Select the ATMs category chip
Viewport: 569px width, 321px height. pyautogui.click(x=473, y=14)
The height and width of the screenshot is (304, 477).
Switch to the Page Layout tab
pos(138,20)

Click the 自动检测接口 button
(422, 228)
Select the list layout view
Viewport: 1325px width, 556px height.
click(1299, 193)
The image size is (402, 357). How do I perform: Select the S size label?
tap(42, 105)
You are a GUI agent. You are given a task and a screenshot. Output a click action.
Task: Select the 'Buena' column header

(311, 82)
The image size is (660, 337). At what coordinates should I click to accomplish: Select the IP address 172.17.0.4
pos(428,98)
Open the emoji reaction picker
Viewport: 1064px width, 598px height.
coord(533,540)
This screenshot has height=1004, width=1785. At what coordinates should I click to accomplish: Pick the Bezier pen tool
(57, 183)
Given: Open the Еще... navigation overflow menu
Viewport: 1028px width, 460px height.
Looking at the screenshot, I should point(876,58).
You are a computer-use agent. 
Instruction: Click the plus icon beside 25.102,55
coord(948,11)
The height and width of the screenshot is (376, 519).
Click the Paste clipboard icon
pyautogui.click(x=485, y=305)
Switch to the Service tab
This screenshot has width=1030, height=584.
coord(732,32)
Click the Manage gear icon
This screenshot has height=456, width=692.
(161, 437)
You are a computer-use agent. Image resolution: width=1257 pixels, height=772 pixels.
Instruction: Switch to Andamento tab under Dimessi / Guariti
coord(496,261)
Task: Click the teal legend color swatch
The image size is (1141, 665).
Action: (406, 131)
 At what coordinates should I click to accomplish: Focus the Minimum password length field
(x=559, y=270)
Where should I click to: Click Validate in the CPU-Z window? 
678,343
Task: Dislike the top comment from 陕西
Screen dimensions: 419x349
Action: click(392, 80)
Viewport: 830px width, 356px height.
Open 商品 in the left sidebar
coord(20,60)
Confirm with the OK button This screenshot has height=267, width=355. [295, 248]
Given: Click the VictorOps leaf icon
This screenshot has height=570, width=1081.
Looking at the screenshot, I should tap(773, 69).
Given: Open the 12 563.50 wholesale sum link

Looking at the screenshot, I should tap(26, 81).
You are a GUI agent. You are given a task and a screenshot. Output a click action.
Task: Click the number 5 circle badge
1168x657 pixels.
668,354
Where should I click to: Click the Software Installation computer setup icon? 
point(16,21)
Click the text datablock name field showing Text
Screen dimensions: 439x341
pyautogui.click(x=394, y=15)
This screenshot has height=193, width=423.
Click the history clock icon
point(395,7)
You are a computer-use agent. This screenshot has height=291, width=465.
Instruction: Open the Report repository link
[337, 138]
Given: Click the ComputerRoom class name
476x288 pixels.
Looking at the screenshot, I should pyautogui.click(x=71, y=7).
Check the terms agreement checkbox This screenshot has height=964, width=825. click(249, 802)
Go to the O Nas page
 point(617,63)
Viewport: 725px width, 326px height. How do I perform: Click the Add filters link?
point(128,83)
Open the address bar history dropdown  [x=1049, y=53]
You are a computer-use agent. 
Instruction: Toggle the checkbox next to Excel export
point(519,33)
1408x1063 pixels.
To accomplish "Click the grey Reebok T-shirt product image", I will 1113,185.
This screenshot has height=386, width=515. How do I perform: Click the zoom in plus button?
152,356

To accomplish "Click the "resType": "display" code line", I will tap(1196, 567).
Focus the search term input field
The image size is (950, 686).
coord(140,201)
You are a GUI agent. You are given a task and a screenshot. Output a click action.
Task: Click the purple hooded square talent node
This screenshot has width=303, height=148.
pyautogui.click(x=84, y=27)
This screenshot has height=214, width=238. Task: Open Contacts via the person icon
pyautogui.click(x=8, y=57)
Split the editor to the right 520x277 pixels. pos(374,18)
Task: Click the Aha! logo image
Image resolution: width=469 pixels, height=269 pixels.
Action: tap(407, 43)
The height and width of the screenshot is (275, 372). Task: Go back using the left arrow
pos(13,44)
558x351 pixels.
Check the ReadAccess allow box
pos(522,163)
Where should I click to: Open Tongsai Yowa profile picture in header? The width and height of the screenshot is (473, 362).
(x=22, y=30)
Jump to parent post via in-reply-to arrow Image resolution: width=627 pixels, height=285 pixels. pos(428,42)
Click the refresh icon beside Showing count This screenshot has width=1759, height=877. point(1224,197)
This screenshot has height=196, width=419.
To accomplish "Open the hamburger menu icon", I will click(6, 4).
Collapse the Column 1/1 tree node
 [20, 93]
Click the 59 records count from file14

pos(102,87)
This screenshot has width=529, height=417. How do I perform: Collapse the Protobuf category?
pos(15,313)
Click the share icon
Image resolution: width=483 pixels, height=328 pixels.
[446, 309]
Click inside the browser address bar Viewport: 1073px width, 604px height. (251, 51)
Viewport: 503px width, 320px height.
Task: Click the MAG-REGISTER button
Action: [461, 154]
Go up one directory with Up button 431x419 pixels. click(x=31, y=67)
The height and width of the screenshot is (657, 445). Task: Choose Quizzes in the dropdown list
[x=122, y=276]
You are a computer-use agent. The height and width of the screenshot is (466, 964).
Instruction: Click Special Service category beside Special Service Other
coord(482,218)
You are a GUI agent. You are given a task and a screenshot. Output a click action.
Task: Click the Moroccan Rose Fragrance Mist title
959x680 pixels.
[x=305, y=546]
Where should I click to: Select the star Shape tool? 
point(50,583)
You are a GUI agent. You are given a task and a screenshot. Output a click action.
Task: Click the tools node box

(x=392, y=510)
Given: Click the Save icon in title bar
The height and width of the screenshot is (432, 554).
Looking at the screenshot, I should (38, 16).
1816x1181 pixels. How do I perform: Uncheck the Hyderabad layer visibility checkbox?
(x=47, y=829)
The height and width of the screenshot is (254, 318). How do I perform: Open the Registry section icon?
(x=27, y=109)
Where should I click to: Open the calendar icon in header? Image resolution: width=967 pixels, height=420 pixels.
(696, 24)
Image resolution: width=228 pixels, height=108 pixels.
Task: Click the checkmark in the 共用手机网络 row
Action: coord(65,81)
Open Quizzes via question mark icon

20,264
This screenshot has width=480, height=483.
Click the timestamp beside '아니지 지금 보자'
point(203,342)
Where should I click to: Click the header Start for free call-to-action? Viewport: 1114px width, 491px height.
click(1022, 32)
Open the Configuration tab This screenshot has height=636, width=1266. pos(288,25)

-------

List every line of the records above that contains the string "Where". Treat uppercase and lowercase letters as distinct.

Where should I click to: Click Validate in the CPU-Z window? 
Where should I click to: Click the Software Installation computer setup icon? 
Where should I click to: Open Tongsai Yowa profile picture in header? The width and height of the screenshot is (473, 362).
Where should I click to: Select the star Shape tool? 
Where should I click to: Open the calendar icon in header? Image resolution: width=967 pixels, height=420 pixels.
Where should I click to: Click the header Start for free call-to-action? Viewport: 1114px width, 491px height.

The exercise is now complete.